Render the rows starting at the line that contains "You are a computer-use agent. The" and ending at the line that contains "[x=83, y=14]" as a two-column CSV with the headers instruction and response. Give one CSV line per row, with its text and its answer each in a single quoted field and line breaks turned into spaces.

------------------------------------------------

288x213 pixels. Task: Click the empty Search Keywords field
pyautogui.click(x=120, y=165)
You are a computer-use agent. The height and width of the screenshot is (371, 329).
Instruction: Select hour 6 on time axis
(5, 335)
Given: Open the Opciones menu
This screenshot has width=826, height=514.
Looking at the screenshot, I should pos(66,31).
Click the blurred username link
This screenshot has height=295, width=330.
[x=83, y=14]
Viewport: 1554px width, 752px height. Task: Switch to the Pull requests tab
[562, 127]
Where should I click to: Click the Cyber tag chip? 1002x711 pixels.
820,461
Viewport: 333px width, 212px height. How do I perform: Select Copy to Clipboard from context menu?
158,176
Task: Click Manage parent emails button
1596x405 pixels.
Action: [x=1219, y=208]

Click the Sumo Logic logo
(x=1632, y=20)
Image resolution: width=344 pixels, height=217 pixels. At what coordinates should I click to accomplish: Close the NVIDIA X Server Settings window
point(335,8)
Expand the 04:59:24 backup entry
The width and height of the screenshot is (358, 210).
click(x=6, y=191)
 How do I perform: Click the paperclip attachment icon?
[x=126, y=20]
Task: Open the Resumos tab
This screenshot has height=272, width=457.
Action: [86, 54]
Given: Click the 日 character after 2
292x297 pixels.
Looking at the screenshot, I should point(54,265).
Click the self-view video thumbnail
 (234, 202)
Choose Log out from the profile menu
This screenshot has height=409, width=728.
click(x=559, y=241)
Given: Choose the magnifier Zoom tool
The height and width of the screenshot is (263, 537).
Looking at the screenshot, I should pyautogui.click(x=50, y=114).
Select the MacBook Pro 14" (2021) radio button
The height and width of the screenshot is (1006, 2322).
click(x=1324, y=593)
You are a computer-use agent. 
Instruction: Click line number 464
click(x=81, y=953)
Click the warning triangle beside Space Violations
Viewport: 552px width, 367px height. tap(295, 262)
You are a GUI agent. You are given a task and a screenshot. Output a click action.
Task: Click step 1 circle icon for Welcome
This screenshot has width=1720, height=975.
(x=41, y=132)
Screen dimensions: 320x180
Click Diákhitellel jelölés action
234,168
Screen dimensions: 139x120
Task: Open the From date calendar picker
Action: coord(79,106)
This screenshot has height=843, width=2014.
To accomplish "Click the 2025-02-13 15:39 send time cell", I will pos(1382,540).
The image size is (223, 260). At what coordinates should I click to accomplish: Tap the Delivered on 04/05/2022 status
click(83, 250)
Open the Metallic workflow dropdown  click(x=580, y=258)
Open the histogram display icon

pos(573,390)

------------------------------------------------

- **FINISHED EXERCISE**
instruction,response
"You are a computer-use agent. The height and width of the screenshot is (371, 329). Instruction: Select hour 6 on time axis","(5, 335)"
"Given: Open the Opciones menu This screenshot has width=826, height=514.","Looking at the screenshot, I should pos(66,31)."
"Click the blurred username link This screenshot has height=295, width=330.","[x=83, y=14]"